* **PROBLEM REQUIREMENTS**: What is needed is the run of lines from the one with "Screen dimensions: 1000x552" through the close of the data, set down exactly.

* **THE INPUT**:
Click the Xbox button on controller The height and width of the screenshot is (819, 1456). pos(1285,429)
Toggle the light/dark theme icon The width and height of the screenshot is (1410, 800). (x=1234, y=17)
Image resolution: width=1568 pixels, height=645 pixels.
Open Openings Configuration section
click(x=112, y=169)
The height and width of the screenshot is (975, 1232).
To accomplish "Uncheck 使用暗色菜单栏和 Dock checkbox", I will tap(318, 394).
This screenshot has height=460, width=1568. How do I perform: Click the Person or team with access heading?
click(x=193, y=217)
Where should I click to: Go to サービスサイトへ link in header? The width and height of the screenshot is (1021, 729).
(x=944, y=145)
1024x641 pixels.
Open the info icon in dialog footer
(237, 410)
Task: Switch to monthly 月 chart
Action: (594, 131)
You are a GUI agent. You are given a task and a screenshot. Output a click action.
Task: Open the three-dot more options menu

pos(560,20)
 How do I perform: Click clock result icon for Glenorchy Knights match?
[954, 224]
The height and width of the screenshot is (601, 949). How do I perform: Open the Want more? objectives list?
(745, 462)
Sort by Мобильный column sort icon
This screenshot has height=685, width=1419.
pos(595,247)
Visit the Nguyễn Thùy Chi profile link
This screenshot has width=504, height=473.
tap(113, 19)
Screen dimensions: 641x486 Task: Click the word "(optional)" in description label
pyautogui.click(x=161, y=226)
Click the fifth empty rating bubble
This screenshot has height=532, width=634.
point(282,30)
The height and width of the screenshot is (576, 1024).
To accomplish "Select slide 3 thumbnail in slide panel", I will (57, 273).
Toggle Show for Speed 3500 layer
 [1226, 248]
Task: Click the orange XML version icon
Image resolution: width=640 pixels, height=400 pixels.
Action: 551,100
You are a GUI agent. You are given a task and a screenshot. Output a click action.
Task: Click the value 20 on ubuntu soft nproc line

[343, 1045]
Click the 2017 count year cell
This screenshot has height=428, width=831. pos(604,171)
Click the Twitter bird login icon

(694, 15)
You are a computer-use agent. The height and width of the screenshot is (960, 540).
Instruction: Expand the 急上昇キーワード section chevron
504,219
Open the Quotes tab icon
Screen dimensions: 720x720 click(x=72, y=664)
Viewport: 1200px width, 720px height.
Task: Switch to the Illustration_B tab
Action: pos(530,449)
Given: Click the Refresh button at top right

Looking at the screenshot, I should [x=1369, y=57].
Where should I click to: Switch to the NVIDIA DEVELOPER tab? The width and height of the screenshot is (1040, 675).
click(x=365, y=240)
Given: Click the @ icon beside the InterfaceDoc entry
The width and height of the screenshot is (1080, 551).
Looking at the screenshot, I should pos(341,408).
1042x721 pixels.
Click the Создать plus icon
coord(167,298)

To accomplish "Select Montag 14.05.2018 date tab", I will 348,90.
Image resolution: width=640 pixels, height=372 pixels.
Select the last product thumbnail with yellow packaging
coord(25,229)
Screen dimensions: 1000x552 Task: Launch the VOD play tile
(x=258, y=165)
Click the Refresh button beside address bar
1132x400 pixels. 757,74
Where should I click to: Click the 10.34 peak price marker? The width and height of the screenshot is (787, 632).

* **TASK RESPONSE**:
Screen dimensions: 1000x552 Task: Launch the VOD play tile
(x=258, y=165)
Click the Refresh button beside address bar
1132x400 pixels. 757,74
Where should I click to: Click the 10.34 peak price marker? The width and height of the screenshot is (787, 632).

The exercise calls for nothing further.